Most of us who comment on public affairs aren’t close enough to people’s problems to be able to tell what exactly will solve some problem, other than our own. So we are talking mostly about very general means for solving problems, never the details. And as such, the solution offered by champions of liberty would indeed have the most going for it. The reason is that it is based on the fact that human beings are, by their very nature, productive, creative, and innovative, not a species that’s guided by hard-wired instinct and drives. For us when problems need to be solved, unleashing our productive, creative, and innovative capacities is a prerequisite. If, however, we are caged up, regimented about, coerced into doing things, it is our unique human capacity that’s being thwarted. Under compulsion people simply don’t do very well.
Of course, they can come up with solutions even then. Just consider how many professions are under the gun to come up with solutions for this or that problem. Car makers come to mind immediately, given how often government regulators impose standards for how cars must be built and how readily the car makers manage to comply. Indeed, all government regulation involves coercing people to do things the way the government’s bureaucrats say they must be done. And things do get done, nonetheless. So doesn’t this prove that people can solve problems when a gun is being pointed at them?

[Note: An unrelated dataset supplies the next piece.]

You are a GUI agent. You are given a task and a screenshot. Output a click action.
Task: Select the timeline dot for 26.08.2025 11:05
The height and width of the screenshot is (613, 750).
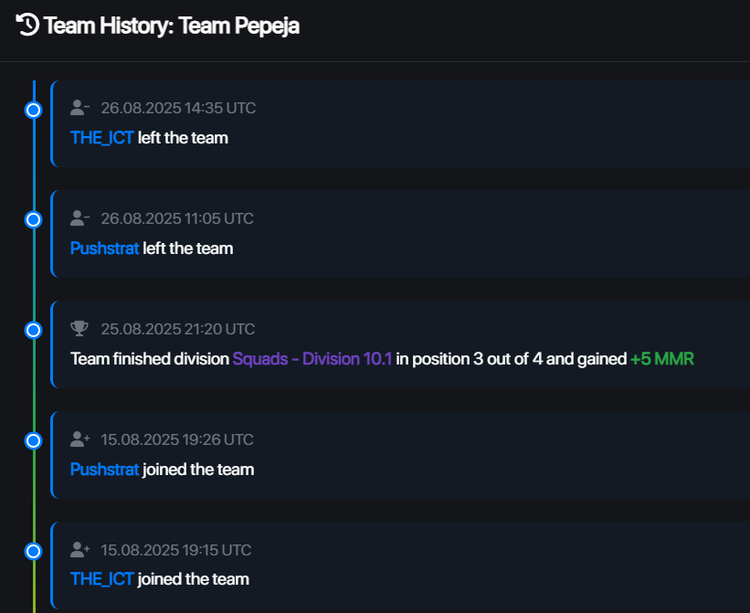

Yes, to a limited extent this is true. Fear is a motivator. And so is the prospect of getting the bureaucrats off one’s back so one can get back to doing what one wants. This is explainable in part by what the famous Laffer curve demonstrates. Arthur Laffer showed that they have a threshold up to which they will work and even increase their efforts when they are thwarted. People will often put up with a good deal of hassle before they quit completely. And that’s because they are left with some measure of liberty to do what they want to. Even in a prison, people often will make due with the tiny measure of liberty their confinement makes possible so as to achieve some very limited personal goal.
Yet, the more liberty is curtailed, the less people engage in free thinking, in imaginative problem solving, over all. And they will focus a great deal on how to escape their rulers instead of seeking new problem solving horizons. Just consider the huge legal departments of so many enterprises, all devoted to fending off the government, to help the entrepreneurs navigate the maze of rules and regulations placed before them by governments.
So the general principle holds—most people work best when free of the intrusions of others they haven’t asked to get involved in their tasks. Both domestic and international economic development is going to flourish best when this principle is heeded. That is the very point of championing liberty everywhere—in freedom people function better than in bondage. So despite the fact that we cannot tell the details of how various problems may and will be solved, we can make the point that, first of all, they need to get free of intervention, regulation, regimentation, intrusion and other versions of coercion governments and criminals are so good at imposing on us all.
This principle isn’t ad hoc, made up out of thin air, but learned from the study all the branches of human history. The more a country upholds the right to individual liberty for all in its legal system and public policy, the more its population embarks upon the successful solution of the problems it faces. Abolishing serfdom, slavery, tyranny—and, yes, their less draconian cousins, such as government regulation and intervention—is the best road to handling the minor or major problems we face in the world. Taxing us, using extortion to separate us from our resources, and regulating us may seem to work but they are, in fact, obstacles to problem solving.
So champions of liberty should continue to get out the news, if indeed it is still news to some: freedom works best. Because it is the right and just policy to follow.